ENUNCIADO — Según la fuente sobre los viajantes en Extremadura, ¿a quién se atribuyen las décimas “Cuentan de un sabio …”?

De viajantes en la Sierra Norte y sur de Extremadura en los años cincuenta del siglo XX

La memoria,esa función
cerebral exclusiva de nuestra especie, no deja de asombrarme en
aspectos como el que da origen a este texto. Por eso me he preguntado
muchas veces: ¿por qué recuerdo en su integridad sin el
mínimo fallo, con el paso de los años, , las décimas
“Cuentan de un sabio …” de Calderón de la Barca y
“Admirose un portugués…” de Nicolás Fernández
de Moratín, y de una cantinela guasona, que recitaban los
viajantes en la Tienda de mi Padre hace casi 60 años, sólo
puedo reproducir, y mal, una línea o verso?. En estas cuitas
me hallaba cuando se me ocurrió acudir al Santo Buscador –
intuirá el probable lector que no me refiero a San Antonio de
Padua, sino al cibernético San Google – que mire Vd. por
donde,tampoco me resolvió el problema, ya que si bien me llevó
a un foro de un ciudadano de la vecina Fuente del Arco, le pasaba
igual que a mí, pues sólo reflejaba la frase “En
Llerena está la cosa buena”, que como veremos más
tarde no era la exacta, y por supuesto al texto le faltaba casi todo,
para estar completo.

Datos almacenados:
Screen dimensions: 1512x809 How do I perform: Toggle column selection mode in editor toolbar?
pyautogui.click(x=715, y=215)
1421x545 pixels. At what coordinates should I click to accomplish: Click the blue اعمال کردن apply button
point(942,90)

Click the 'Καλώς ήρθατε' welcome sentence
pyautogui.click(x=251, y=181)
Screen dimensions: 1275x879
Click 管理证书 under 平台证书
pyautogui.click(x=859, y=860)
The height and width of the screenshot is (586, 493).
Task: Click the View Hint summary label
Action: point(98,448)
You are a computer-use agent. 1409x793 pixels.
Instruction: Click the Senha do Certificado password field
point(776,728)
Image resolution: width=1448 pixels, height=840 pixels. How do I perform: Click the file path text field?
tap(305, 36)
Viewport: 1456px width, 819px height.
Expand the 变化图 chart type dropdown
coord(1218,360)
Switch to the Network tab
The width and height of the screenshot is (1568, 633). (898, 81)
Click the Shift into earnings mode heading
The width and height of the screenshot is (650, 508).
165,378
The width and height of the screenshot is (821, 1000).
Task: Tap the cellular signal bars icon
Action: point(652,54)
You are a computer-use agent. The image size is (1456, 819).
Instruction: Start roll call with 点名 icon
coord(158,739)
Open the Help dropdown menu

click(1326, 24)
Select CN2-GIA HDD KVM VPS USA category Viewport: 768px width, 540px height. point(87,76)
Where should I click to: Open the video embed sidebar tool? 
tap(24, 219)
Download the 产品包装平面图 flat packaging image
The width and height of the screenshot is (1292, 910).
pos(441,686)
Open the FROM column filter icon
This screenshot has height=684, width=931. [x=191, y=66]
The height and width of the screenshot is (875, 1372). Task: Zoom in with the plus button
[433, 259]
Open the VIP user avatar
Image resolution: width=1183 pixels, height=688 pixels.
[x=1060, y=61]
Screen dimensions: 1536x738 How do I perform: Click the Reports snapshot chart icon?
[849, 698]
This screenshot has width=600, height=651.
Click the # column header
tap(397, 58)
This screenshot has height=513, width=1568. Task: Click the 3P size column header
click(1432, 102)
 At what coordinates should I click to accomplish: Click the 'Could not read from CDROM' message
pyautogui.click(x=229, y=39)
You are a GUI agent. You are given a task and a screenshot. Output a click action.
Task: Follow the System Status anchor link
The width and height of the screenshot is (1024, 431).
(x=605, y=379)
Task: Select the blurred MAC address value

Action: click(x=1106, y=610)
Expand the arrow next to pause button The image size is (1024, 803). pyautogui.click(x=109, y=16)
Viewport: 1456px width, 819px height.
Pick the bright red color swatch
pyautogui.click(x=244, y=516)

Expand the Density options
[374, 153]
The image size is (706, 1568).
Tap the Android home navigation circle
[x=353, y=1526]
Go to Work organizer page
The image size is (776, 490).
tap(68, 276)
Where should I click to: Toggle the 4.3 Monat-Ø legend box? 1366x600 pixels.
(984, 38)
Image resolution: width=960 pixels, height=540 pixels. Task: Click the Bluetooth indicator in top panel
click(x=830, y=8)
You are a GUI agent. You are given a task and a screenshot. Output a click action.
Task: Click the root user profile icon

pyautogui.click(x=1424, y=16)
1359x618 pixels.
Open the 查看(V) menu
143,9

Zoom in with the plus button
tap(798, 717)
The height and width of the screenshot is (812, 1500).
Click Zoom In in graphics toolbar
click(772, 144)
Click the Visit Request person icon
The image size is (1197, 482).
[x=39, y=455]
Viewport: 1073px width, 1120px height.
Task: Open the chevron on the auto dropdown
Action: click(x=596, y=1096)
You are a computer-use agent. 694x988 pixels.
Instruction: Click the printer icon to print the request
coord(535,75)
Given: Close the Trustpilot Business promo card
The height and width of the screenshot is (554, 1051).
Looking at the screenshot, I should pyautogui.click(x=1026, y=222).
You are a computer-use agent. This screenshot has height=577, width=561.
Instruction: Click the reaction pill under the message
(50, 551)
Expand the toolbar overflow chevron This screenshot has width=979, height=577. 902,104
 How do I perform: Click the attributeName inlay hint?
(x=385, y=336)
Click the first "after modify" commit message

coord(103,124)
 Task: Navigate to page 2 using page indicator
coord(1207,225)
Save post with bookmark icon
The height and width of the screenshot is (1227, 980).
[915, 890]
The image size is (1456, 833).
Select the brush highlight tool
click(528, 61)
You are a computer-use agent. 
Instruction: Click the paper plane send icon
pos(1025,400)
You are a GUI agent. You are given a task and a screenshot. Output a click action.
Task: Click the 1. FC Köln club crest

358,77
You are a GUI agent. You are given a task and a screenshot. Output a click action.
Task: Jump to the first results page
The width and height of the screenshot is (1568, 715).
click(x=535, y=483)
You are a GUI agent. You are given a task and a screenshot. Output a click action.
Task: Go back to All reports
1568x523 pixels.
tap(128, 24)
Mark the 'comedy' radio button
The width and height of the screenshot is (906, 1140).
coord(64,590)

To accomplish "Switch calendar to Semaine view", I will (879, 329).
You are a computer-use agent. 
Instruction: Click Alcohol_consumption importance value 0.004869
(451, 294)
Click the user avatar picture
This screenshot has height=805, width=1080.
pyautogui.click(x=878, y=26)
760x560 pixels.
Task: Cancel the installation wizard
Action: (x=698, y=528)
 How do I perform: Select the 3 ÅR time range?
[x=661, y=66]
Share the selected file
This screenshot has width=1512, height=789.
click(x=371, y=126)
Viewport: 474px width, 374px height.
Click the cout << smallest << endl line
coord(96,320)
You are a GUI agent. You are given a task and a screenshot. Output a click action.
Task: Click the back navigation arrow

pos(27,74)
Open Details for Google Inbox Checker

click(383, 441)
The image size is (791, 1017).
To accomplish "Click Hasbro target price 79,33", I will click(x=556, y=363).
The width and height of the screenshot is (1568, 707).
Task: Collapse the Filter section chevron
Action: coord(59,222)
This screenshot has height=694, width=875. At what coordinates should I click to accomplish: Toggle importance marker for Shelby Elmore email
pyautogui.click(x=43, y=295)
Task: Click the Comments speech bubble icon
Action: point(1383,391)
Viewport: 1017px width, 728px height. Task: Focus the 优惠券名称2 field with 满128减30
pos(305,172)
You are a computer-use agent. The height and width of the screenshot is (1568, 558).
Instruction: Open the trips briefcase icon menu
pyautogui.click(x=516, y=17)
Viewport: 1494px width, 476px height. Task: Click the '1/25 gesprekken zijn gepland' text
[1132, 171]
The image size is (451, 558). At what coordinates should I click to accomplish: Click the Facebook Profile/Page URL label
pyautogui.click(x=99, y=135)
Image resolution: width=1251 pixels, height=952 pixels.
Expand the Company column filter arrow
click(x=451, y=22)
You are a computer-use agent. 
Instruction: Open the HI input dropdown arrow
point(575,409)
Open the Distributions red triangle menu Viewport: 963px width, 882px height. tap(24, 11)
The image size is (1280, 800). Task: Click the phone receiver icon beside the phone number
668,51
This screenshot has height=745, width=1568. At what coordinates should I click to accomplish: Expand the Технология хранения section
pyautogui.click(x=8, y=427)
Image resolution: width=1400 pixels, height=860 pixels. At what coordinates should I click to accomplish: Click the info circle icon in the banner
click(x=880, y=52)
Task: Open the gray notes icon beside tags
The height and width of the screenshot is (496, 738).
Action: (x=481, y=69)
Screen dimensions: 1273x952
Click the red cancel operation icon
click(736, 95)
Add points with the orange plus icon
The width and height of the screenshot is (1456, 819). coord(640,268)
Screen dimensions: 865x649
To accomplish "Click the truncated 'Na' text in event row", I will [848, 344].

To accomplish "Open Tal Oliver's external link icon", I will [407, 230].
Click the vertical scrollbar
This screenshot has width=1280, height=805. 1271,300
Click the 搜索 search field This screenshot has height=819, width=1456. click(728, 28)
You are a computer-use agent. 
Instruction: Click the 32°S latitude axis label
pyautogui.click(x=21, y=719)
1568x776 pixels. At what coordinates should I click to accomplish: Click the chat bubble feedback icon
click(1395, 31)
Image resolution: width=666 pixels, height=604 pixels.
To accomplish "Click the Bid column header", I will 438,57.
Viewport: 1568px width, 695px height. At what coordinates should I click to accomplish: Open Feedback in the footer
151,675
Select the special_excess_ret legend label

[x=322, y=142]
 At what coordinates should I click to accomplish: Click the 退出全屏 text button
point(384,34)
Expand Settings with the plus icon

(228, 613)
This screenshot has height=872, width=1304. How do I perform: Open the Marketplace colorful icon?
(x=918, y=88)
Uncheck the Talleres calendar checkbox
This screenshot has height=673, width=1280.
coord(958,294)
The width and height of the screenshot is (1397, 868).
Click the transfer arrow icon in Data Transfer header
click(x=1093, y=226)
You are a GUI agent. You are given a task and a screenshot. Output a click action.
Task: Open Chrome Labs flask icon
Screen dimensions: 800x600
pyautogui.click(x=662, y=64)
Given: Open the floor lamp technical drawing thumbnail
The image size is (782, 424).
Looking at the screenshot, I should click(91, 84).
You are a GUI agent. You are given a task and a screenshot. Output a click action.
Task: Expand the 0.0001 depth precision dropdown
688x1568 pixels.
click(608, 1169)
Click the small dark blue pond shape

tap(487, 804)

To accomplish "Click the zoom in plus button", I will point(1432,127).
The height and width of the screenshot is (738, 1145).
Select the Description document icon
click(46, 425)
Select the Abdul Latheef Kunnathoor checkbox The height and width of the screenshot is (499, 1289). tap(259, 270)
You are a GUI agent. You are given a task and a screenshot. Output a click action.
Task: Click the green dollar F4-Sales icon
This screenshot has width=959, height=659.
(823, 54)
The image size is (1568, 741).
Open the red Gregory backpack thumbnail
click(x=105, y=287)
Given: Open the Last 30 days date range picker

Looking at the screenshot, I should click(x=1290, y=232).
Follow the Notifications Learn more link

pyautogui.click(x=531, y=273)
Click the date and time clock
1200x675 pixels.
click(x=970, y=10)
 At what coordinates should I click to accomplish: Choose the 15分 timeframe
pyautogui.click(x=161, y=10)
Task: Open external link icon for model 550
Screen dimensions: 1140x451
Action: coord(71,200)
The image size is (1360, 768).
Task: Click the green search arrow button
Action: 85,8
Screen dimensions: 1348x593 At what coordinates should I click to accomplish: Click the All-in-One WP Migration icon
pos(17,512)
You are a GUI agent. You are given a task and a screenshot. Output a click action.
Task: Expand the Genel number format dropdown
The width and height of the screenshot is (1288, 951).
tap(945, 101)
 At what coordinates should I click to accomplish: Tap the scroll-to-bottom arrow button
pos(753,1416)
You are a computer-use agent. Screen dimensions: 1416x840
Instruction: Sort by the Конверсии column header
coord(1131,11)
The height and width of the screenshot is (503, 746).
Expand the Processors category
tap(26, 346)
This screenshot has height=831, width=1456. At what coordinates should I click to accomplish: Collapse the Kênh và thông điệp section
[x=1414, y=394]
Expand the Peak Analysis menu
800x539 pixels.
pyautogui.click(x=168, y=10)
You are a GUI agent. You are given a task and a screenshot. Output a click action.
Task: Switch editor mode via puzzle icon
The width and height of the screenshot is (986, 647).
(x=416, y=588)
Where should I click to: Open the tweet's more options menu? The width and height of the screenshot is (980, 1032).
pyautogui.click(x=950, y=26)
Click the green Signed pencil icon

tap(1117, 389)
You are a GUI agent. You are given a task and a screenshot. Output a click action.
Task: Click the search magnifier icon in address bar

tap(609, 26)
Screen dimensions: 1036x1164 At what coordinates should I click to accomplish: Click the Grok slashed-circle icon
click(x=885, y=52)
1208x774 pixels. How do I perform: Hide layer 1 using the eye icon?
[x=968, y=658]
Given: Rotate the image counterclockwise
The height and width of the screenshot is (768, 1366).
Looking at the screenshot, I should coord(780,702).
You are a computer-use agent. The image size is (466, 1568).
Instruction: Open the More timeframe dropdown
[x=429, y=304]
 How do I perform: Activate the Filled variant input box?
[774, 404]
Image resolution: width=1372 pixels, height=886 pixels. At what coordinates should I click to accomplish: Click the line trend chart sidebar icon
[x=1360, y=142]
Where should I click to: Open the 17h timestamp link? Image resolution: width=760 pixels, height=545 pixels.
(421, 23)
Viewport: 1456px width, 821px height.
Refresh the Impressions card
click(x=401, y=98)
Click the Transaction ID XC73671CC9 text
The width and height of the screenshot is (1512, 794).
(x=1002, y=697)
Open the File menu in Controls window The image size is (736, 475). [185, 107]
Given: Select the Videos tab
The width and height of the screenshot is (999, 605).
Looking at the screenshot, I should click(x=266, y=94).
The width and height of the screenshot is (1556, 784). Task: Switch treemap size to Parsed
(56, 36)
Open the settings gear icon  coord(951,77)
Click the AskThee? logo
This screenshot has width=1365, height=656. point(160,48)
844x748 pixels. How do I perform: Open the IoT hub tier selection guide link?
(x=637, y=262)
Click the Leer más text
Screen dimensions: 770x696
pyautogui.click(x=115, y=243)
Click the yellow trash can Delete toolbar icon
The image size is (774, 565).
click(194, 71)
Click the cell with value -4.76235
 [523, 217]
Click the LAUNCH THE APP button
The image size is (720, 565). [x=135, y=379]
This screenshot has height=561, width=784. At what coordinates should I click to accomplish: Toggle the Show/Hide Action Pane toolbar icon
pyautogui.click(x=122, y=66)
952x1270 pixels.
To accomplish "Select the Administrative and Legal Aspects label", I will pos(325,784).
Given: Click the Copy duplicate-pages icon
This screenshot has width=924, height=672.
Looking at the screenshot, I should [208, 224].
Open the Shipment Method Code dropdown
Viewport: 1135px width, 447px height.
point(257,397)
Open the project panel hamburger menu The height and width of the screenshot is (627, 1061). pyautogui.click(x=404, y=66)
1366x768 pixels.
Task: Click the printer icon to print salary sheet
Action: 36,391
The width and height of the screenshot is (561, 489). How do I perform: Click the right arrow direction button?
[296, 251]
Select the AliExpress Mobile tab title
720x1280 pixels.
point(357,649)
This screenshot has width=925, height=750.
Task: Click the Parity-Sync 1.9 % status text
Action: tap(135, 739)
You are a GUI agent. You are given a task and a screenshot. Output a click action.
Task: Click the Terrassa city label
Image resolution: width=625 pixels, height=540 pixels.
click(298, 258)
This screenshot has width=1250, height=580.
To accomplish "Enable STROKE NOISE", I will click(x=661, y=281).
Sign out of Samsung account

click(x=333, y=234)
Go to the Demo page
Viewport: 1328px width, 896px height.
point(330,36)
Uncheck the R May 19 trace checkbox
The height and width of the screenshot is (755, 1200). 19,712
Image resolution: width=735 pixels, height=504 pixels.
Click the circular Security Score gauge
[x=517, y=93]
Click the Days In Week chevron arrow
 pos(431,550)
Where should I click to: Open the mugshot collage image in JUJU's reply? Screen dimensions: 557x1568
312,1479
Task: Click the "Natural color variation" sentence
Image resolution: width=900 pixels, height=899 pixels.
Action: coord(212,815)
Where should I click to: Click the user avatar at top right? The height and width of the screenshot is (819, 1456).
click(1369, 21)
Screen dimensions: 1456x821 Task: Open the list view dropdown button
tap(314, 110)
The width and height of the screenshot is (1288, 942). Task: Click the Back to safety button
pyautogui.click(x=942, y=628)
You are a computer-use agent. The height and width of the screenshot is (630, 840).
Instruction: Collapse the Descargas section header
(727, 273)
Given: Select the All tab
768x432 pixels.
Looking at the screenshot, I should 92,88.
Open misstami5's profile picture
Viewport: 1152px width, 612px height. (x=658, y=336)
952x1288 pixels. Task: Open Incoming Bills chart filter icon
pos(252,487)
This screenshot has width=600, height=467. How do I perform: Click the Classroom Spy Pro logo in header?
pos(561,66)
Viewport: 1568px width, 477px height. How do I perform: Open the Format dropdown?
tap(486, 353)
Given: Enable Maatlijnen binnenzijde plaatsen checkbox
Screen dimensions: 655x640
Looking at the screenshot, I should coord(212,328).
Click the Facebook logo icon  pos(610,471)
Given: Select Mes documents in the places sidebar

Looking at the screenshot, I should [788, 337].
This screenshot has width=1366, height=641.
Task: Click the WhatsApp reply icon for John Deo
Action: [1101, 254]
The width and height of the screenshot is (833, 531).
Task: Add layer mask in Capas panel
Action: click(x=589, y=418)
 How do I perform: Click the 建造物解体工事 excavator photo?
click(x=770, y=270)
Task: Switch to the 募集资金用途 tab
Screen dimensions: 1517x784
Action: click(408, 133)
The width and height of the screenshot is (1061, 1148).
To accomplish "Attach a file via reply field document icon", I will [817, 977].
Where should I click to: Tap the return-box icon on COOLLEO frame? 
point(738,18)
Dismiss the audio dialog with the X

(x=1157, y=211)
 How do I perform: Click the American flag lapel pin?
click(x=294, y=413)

RESPUESTA DEL EJERCICIO — A Calderón de la Barca.